Parents: A Quick How-to on School Activity Prep
As parents, we want our children to succeed at all their endeavors . . . among them, their school activities. The best way that we can help our children to do well is for us to give them all the information that they need to be well prepared. With that in mind, here are three school activities and how you can best prepare your children for these activities.
Their first show-and-tell
Your children are about to give their first show-and-tell. To help your children prepare, help them brainstorm on topics about which to show and tell. If your children struggle to come up with topics, a quick Internet search will provide you with myriad ideas. Once a variety of ideas has been discussed, you can help your children narrow the list to one topic, and that will be the subject of their first show-and-tell.
When discussing the various topics, talk with your children about what makes a good show-and-tell topic: how interesting the topics are to other children, how interestingly those topics could be presented, and how the logistics of the topics would be handled. For example, if your family has a new puppy, the new puppy is a very interesting subject for your children’s classmates, the presentation would be quite simple (show the puppy, talk about how your family came to adopt him or her, etc.), but the logistics (i.e., an adult taking the puppy to school in time for show-and-tell and then taking the puppy home after show-and-tell) could be tricky if both you and your spouse work full-time.

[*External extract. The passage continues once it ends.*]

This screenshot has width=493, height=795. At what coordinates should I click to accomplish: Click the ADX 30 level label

Their first parents’ day (not a parent-teacher conference)
Your children’s school is about to have parents’ day . . . the first parents’ day that your children will experience. Let your children know what parents’ day involves at their school. What activities will be held? What is the timing of these activities? What is the expected dress code? How much will the children get to interact with their parents? How will parents’ day affect their regular school schedule?

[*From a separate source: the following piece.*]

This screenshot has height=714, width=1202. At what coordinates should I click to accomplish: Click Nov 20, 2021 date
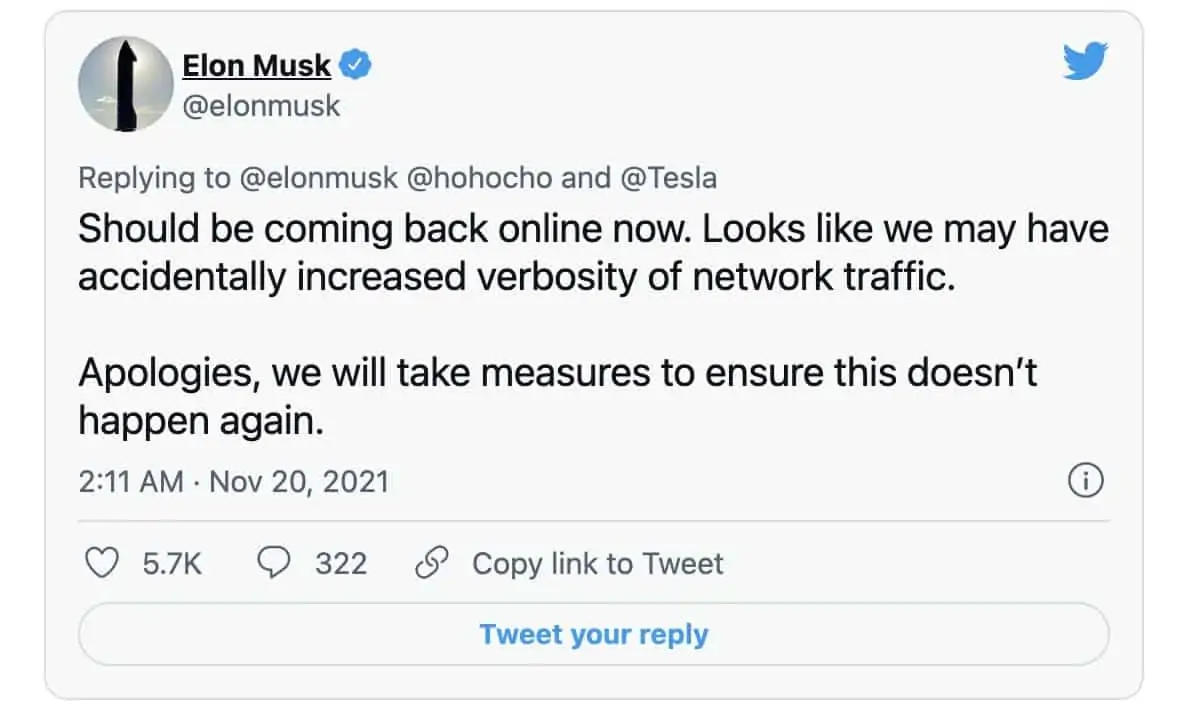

Their first concert (in which the children are the ones performing)
Your children’s first concert can be a very unnerving experience for them. In advance of their first concert, take them to a school concert given by a different class or school. Let your children see what to expect from the audience perspective. Then, speak with your children about what to expect from the performer perspective. What is the expected dress code? What is the scheduled arrival time at the concert hall or gymnasium? What is the expected behavior while at the concert hall or gymnasium? How are children expected to file on and off the stage? What techniques can your children use to calm themselves when they are feeling nervous about performing in front of an audience? And last, but certainly not least, ask your children to rehearse in front of you . . . and, when they do, praise them generously for things they have done well. If you must critique their performance, do so gently and couched in positive terms. For example, you may say, “You sang that song with such a sweet voice, darling! Can you smile when you are pausing? It would be great if the audience could see your sweet smile as well as hear your sweet voice.”
By following the above tips, you can help your children prepare for school activities.